As teachers of histories, we strongly support and advocate for the inclusion of historical thinking concepts in social studies classrooms across Canada. Historical thinking should be embedded in provincial curricula in order to ensure all teachers are utilizing these skills. Through the utilization of historical thinking and other critical thinking skills, history classes are an opportunity for student transformation. While the content of histories (the events, the dates, the individuals) are important, it is much more meaningful when students interpret, analyze and research historical information.

The Historical Thinking Project

The Historical Thinking Project was an initiative directed by Professor Peter Seixas at the University of British Columbia that developed an historical thinking framework that revolved around six historical thinking concepts. This work has permeated much of Canadian academia, is reflected in history curricula in most provinces, and is supported by many K-12 educators. The ideas emerging from this project have been articulated in the publication The Big Six which explores the concepts and provides guidance on how to use them effectively.

Main Concepts of Historical Thinking

  • Establishing historical significance involves asking students to examine what we choose to remember and why.
  • Using primary source evidence brings histories alive for students through authentic historical study.
  • Identifying continuity and change is useful for developing a more sophisticated understanding of historical events.
  • Analyzing cause and consequence involves exploring the reasons why events happen, the factors that contribute to them the results of historical events and how events often have unintended consequences.
  • Taking a historical perspective involves students gaining an understanding of the different perspectives surrounding an historical event.
  • Understanding the moral dimension in histories requires looking at events from the past and examining through a moral lens of the past rather than simply judging past events by today’s standards.

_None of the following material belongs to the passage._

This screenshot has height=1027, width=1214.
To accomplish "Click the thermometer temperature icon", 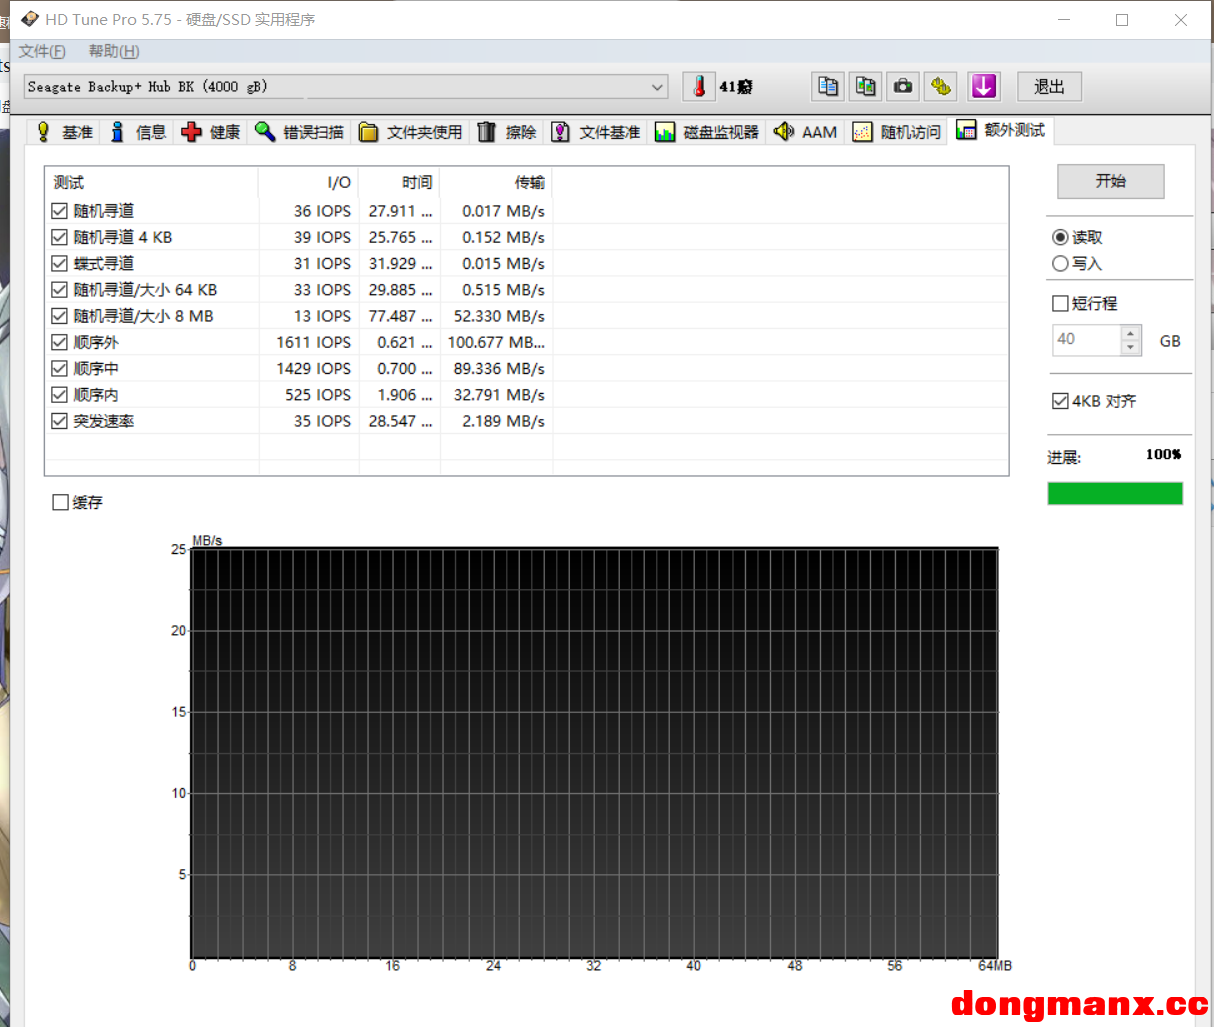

Using Historical Thinking in the Class

  • It is important to recognize the contestability of historical events – that their significance may vary among groups and over time.
  • The examination of one’s historical narrative should be common practice in the social studies classroom.
  • Students should be challenged to create their own narratives, whereby they establish their identity, situate themselves in their own history and identify a reason for action.
  • Teachers should encourage student agency, having them see themselves as part of the process of learning their histories.